From 44fd3c0a0e1f3b242e6cdc7cd3151ac2d715a73c Mon Sep 17 00:00:00 2001
From: Maxime Ellerbach <maxime.ellerbach@huggingface.co>
Date: Mon, 15 Jun 2026 14:15:09 +0000
Subject: [PATCH] adding docs for FSDP

---
 docs/source/multi_gpu_training.mdx | 46 ++++++++++++++++++++++++++++++
 1 file changed, 46 insertions(+)

diff --git a/docs/source/multi_gpu_training.mdx b/docs/source/multi_gpu_training.mdx
index d7369e8f8..181390485 100644
--- a/docs/source/multi_gpu_training.mdx
+++ b/docs/source/multi_gpu_training.mdx
@@ -113,6 +113,52 @@ accelerate launch --num_processes=2 $(which lerobot-train) \
   --policy=act
 ```
 
+## Training Large Models with FSDP
+
+DDP replicates the full model on every GPU, so a model that doesn't fit on one GPU won't fit under
+DDP either. For large models, use **FSDP** (Fully Sharded Data Parallel), which shards parameters,
+gradients, and optimizer state across GPUs. See the [accelerate FSDP guide](https://huggingface.co/docs/accelerate/usage_guides/fsdp) for background.
+
+An example on how to launch LeRobot training with FSDP across 4 GPUs (1 machine):
+
+```bash
+accelerate launch --config_file fsdp.yaml --num_processes=4 $(which lerobot-train) \
+  --dataset.repo_id=${HF_USER}/my_dataset \
+  --policy.type=<your_policy> \
+  --output_dir=outputs/train/my_policy_fsdp
+```
+
+A minimal `fsdp.yaml` (FSDP1; shards params/grads/optimizer — ZeRO-3-equivalent):
+
+```yaml
+compute_environment: LOCAL_MACHINE
+distributed_type: FSDP
+mixed_precision: bf16
+num_machines: 1
+num_processes: 4
+fsdp_config:
+  fsdp_version: 1
+  fsdp_sharding_strategy: FULL_SHARD                          # params + grads + optimizer (ZeRO-3)
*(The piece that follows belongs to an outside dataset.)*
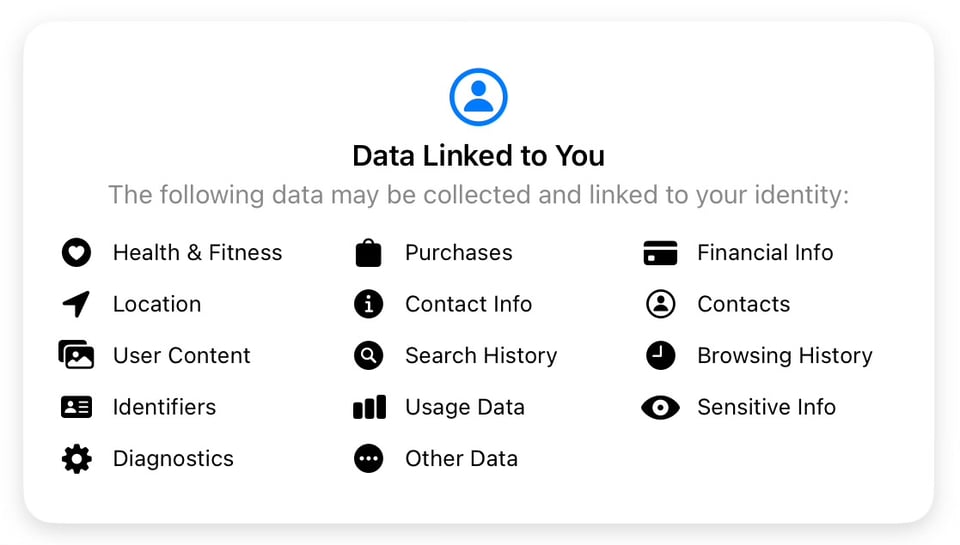Click the Financial Info label text

[765, 253]
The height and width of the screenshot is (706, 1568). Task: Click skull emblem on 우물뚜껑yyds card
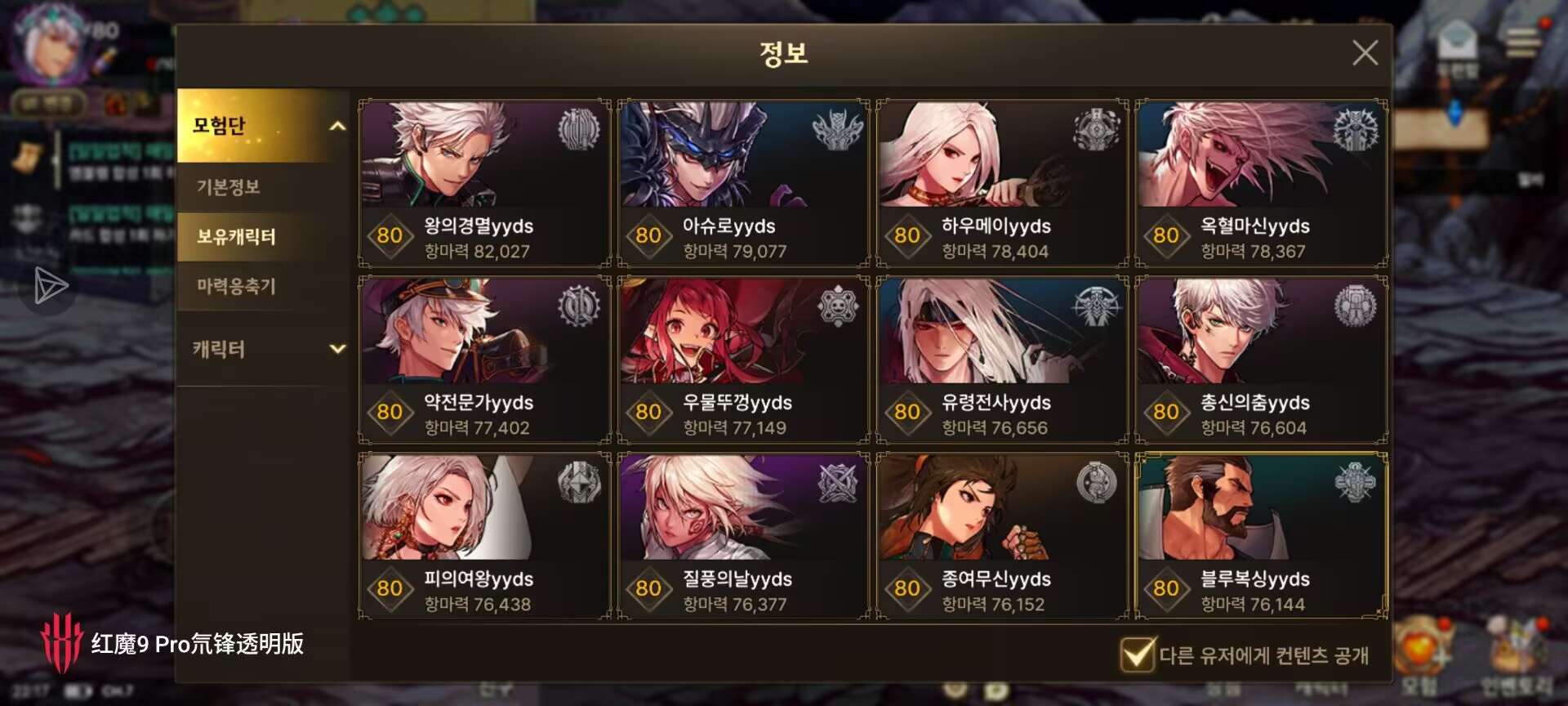tap(838, 306)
+  fsdp_auto_wrap_policy: TRANSFORMER_BASED_WRAP
+  fsdp_transformer_layer_cls_to_wrap: <YourTransformerBlock>  # repeated block class to shard
+  fsdp_use_orig_params: true                                  # required: optimizer is built pre-prepare
+  fsdp_state_dict_type: FULL_STATE_DICT
+```
+
+Set `fsdp_transformer_layer_cls_to_wrap` to your model's repeated transformer-block class so each
+block is sharded as its own unit. `fsdp_use_orig_params: true` is required because LeRobot builds the
+optimizer before `accelerator.prepare()`.
+
+### FSDP checkpoints
+
+LeRobot gathers the full state dict across all ranks and the main process writes it as a single
+`model.safetensors`, loadable as usual with `Policy.from_pretrained(...)`. Two thigs to look out for:
+
+- With mixed precision, (`bf16`/`fp16`) FSDP keeps an fp32 master copy, so the checkpoint is fp32
+  (~2× the bf16 size on disk) and is cast back to the policy dtype on load.
+- **Optimizer state is not saved under FSDP**, so **resume-from-checkpoint is not supported**.
+  Saved weights are fully usable for evaluation and fine-tuning.
+
 ## Notes
 
 - The `--policy.use_amp` flag in `lerobot-train` is only used when **not** running with accelerate. When using accelerate, mixed precision is controlled by accelerate's configuration.